The Puma GT, GTE and GTS (convertible) proved the most popular versions, each produced using a Brazilian Volkswagen Karmann Ghia (and later Brasilia) floorpan as well as a VW 1500 (1600cc GTE) engine and drivetrain. While completed versions of the fiberglass car were built for its native country, exported units were shipped partially unassembled.
Needless to say, many of these Pumas have made it to our shores, now coveted by collectors and kit car aficionados alike. One such admirer is Dominick Cacioppo of Huntington Beach, Calif.
While vacationing in Brazil during Rio de Janeiro's festive Carnival, Cacioppo was immediately overwhelmed by the great number of Pumas...and Volkswagens in general. Pumas of various years and models practically littered the streets in every direction.
Prior to his return home, Cacioppo arranged the purchase and shipment of a yellow 1971 GTE. The car was rebuilt, driven and eventually sold in order to obtain his latest Puma acquisition, this red 1967 GTE.
After a year-long restoration process, which included every aspect of the vehicle, down to the smallest of details, Cacioppo now takes pleasure in cruising the beach, driving the car on a regular basis.
Appearing as cross between an Alpha Romero and a vintage Ferrari, the Puma sits with aggressive authority.
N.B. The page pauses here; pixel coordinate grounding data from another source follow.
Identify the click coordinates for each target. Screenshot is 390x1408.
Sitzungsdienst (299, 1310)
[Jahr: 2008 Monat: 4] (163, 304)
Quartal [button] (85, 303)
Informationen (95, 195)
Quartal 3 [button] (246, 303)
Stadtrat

Its fiberglass panels shine radiantly in multiple layers of Porsche Red paint with no less than three coats of clear. Equally lustrous are the front and rear chrome bumpers, door handles, window trim and hood-mounted Puma crest.
A dual light cluster in the front features standard 12-volt headlights, accented with small clear driving lights. Late model Bus taillights are used in the rear. A pair of color-matched accessory side mirrors rounds out exterior detail.
The body rests on a shortened Brasilia Station Wagon pan, featuring a Karmann-Ghia ball-joint front end. Standard shocks are fitted at each corner, as are Ghia disc/drum brakes. The fenders are nicely filled with a pair of original Puma six-spoke, 14-inch wheels wrapped with 175/250 front and rear tires.
Motivation for the wheels is derived via a Type I, 2054cc engine with dual 44 Weber carburetion. Bored to accept Cima 94mm pistons, the case also carries a SCAT 76 crank, an Eagle 140 cam (with 313 lift/424 duration) and a pair of custom-built, ported-and-polished, dual-port heads by Jeff Demiain. They feature stainless steel intake/exhaust valves with bronze guides and chromoly retainers. The case was also tapped for full-flow oil distribution and cooling. Machine chores were split between Kymco and Rimco, both Southern California premiere VW specialists. As stated, fuel is consumed via dual Weber 44s, using Bug Pack linkage and the company's tall manifolds.
The twin tip exhaust is comprised of a ceramic Dyno Tune system with custom 1 5/8-inch AL headers.
Lastly, the VW drivetrain features a '67 Type-I transmission, rebuilt by Darren Gurrola of C.B. Performance. A Kennedy 1700 clutch is mated to a lightened eight-dowell flywheel for smooth and confident shifting.
The interior is a representation of all Pumas, simple yet well refined. A pair of sporty bucket seats set the tone, covered in subtle black leather. Other leather accents are seen on the dash and door panel trim. In addition to its various gauges and controls, the black semi-flat dash features an original Puma-emblazoned steering wheel.
Not original is the 100-watt Sony X-Plode audio system, complete with an array of appropriately placed speakers.
A member of the Puma Club of North America, Cacioppo delights in the fact that he plays an active roll as a Puma owner and core enthusiast. For Cacioppo and others who share his sentiments, there is no better vintage racer. As such, they carry on the tradition and the legacy that is Puma.